When presidents stumble, as Obama has since 2012, their parties slip everywhere.
(iStock)The big question understandably riveting the political class about November's election is whether Republicans will net the six seats they need to capture a Senate majority.
But an equally important issue may be whether the election continues the ongoing partisan partitioning of America that undergirds Washington's polarization and paralysis. For each question, all the indicators today point toward an affirmative answer.
One of the key trends in modern American politics is the way the country has divided into durable red and blue spheres that each party dominates in presidential, congressional, and often state elections. This heightens polarization by lowering the number of Senate and House members who must navigate through their ambivalent electorates by building bridges between the parties. These seemingly intractable divisions similarly reduce the impetus for each party to craft an agenda that can appeal beyond its natural strongholds.
This partitioning extends across the ballot. Though campaigns still identify about a dozen potential presidential swing states, in practice fewer are now usually competitive: In 2012, just four states were decided by 5 percentage points or less.
Senate and House results increasingly track those presidential preferences. After peaking in the decades around World War II, the share of voters who split their tickets by backing different parties in presidential and congressional races has steadily declined since the 1970s.
This shift, as I've noted, has made it tougher for the parties to win Senate or House seats that are, in effect, behind enemy lines—in places that usually prefer the other side's presidential candidates. In the House, just 17 Republicans and nine Democrats represent districts that voted for the other party's presidential nominee in 2012. After the 1996 election, 110 House members represented such split-ticket districts.
In the Senate, Democrats hold 82 percent of the seats in the 26 states that backed Barack Obama each time (43 of 52). That's the highest percentage of Senate seats any two-term president's party has held in the states that twice backed him since the 1930s, when Democrats held 89 percent of the seats in states that Franklin D. Roosevelt won in 1932 and 1936. Meanwhile, Republicans hold 77 percent of the Senate seats in the 22 states (34 of 44) that rejected Obama both times.
In one respect, the election is guaranteed to deepen this divide. When presidents stumble, as Obama has since 2012, their parties slip everywhere. That decline threatens them the most in the places that were always resistant to them.
When presidents stumble, as Obama has since 2012, their parties slip everywhere.
In 2006, George W. Bush's second-term weakness decimated House and Senate Republicans in blue-leaning areas. The same fate seems likely this year for Democrats uneasily surviving on red terrain. With Obama's approval rating among white voters in these states sometimes falling below 30 percent, Democrats could lose all six of the Senate seats they are defending in states that twice voted against Obama—Alaska, Arkansas, Louisiana, Montana, South Dakota, and West Virginia. In North Carolina, which backed Obama in 2008 before preferring Mitt Romney in 2012, Democratic Sen. Kay Hagan maintains a nail-biter of a lead.
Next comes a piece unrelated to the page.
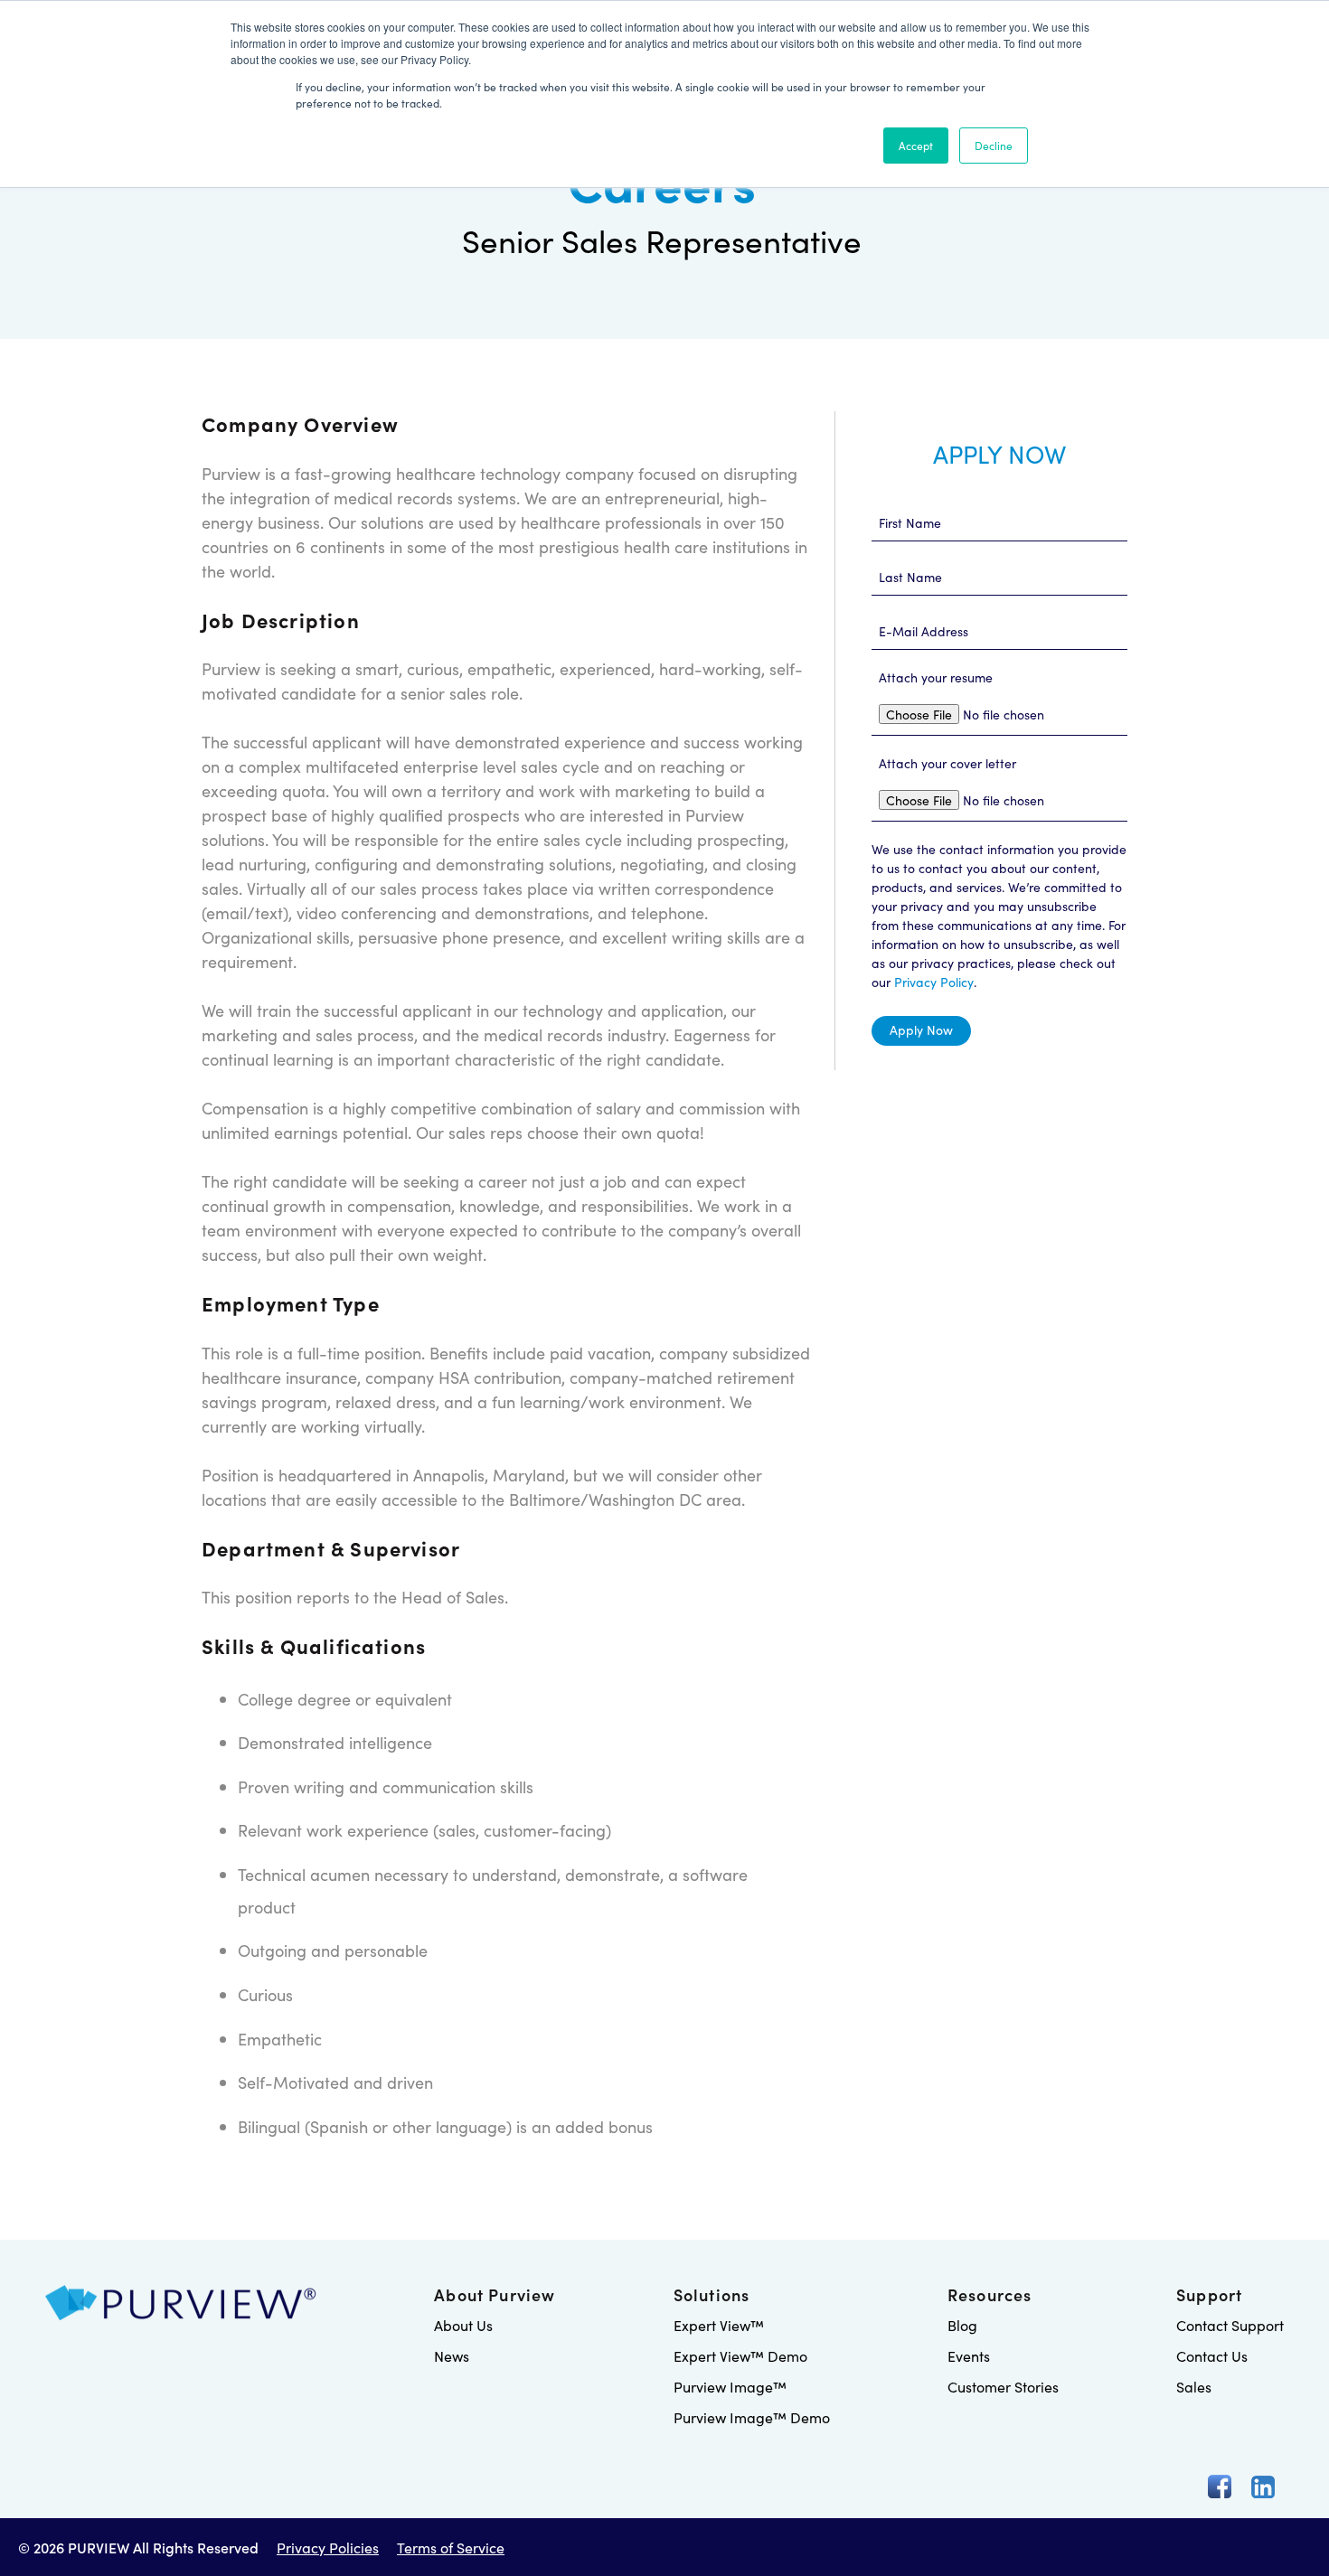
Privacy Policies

These reversals could be mitigated by Republican losses in Georgia and Kansas (or, less likely, Kentucky), resulting in the turnover of red-state Senate seats now held by the GOP. But it's virtually certain that after November, Republicans will hold more than 80 percent—and maybe 90 percent—of Senate seats in the anti-Obama states. In the House, the numbers could be even more lopsided: Republicans may take most of the nine seats Democrats hold in districts that favored Romney.
Obama's decline is also allowing Republicans to mount challenges in blue-leaning places—just as Bush's troubles enabled significant Democratic red-state gains in 2006. In the House, Republicans are seriously contesting about two dozen of the 36 Democratic-held districts where Obama won 55 percent of the vote or less. (About half a dozen of the GOP's incumbents in Obama districts are also threatened.) The blue-to-red Senate opportunities for Republicans are scarcer. In states that twice supported Obama, Democrats lead comfortably in Michigan, and narrowly but stably in New Hampshire. Republicans are better positioned in Colorado and Iowa—but must overcome potent Democratic turnout organizations.
After November, each party will likely hold about 80 percent or more of the Senate seats in the states that usually support its presidential candidates. Republicans will control virtually every House district that preferred Romney, while probably modestly increasing their presence in pro-Obama districts. Nearly every remaining congressional Democrat will represent voters who like Obama, and almost all Republicans will have been elected by voters who don't.
It's an understatement to say it won't be easy to find common ground between lawmakers operating with such antithetical electoral motivations. As these lines between red and blue America harden, the parties are losing not only the ability but also the incentive to bridge that daunting divide.